Ein weiteres Grundstücksgeschäft entpuppt sich für die Stadt Bonn als ein riskanter Deal, bei dem der Stadtkasse ein Millionenschaden droht. Der Düsseldorfer Investor "Die Developer" lässt am Hauptbahnhof Büro- und Geschäftshäuser und ein Hotel bauen. Nun laufen unter anderem die Kosten für die Beseitigung der Altlasten aus dem Ruder.


Altlasten sollen Stadt zehn Millionen Euro mehr kosten

Statt der erwarteten 4,3 Millionen Euro, rechnet der Investor inzwischen mit 14,5 Millionen Euro. Der Haken für die Stadt Bonn: Sie hat sich verpflichtet, für die Kosten aufzukommen, ohne im Kaufvertrag eine feste Summe zu vereinbaren.

In internen Unterlagen der Stadtverwaltung heißt es, dass unter anderem Asbestfunde, Sondermüll und die Überreste eines Luftschutzbunkers Gründe für die Kostensteigerung sind. Außerdem müsse die Statik einer Tiefgarage verstärkt werden, um die geplanten Bauten tragen zu können.

Der Investor will öffentlich zu den Vorgängen nichts sagen: "Wir äußern uns zu Themen der vertraglichen Abwicklung grundsätzlich nicht und stehen in konstruktiven Gesprächen mit der Stadt Bonn", teilte ein Sprecher auf WDR-Anfrage am Freitag (25.01.2019) mit.

Laut Stadt beruht die Nachforderung des Investors auf Kostenschätzungen und Hochrechnungen. Ob die Forderung berechtigt ist, werde in vertraglich geregelten Prüfungs- und Abrechnungsprozessen geklärt.
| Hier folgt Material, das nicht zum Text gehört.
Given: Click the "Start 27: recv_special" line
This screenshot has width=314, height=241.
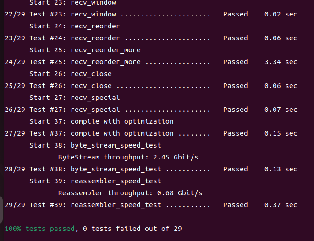Looking at the screenshot, I should [x=74, y=98].
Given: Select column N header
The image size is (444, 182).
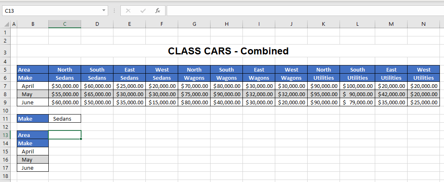Looking at the screenshot, I should click(x=423, y=24).
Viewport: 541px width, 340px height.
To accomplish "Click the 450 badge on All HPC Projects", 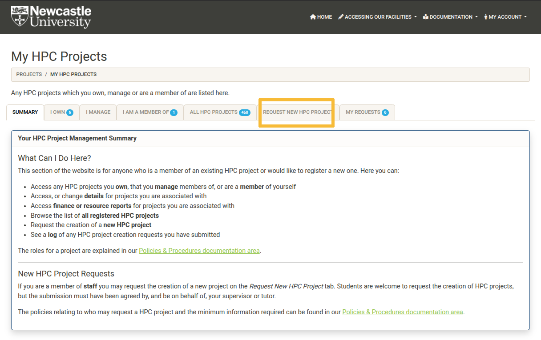I will [245, 112].
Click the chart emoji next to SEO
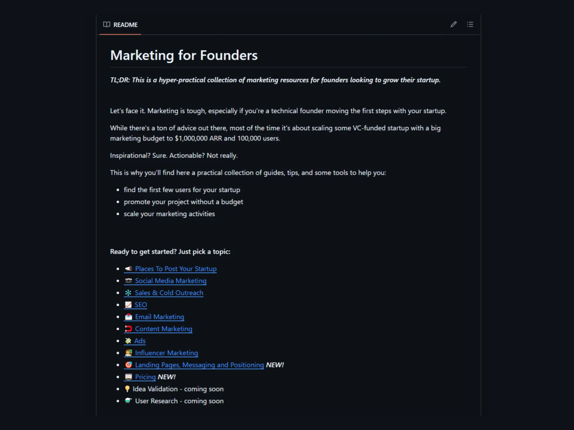The image size is (574, 430). [x=128, y=305]
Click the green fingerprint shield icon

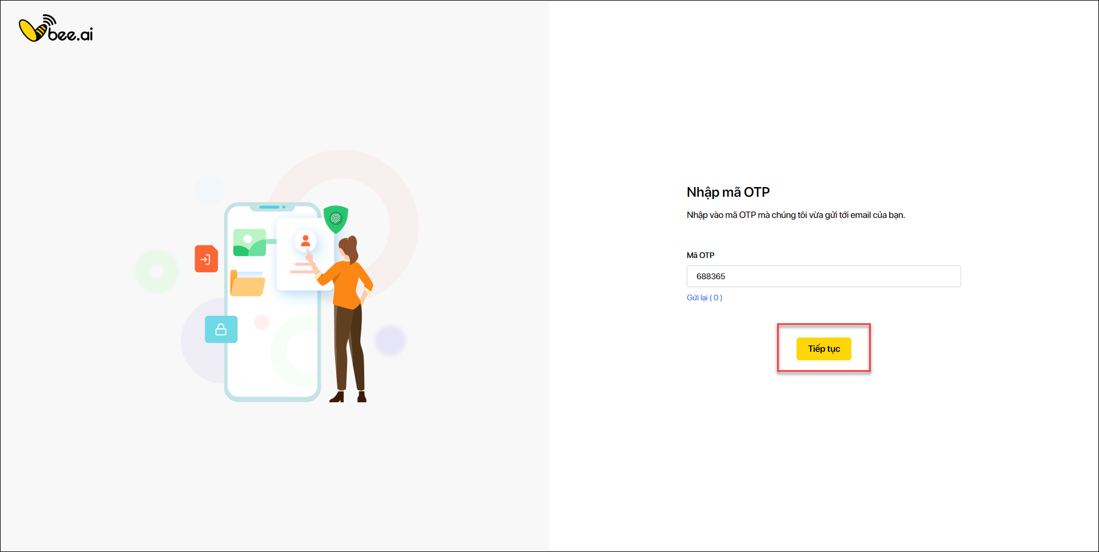(x=336, y=219)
Verkauftes Grundstück war größer als gedacht

Die SPD und der Bürgerbund sprechen inzwischen von einem Systemversagen im Stadthaus, denn die Probleme bei großen Grundstücksgeschäften häufen sich: Auch in Beuel streitet die Stadt mit einem Investor über Altlasten, bei einem weiteren Grundstück in direkter Rheinlage hatte die Verwaltung versehentlich zu wenige Quadratmeter berechnet. Das Grundstück war in Wirklichkeit größer.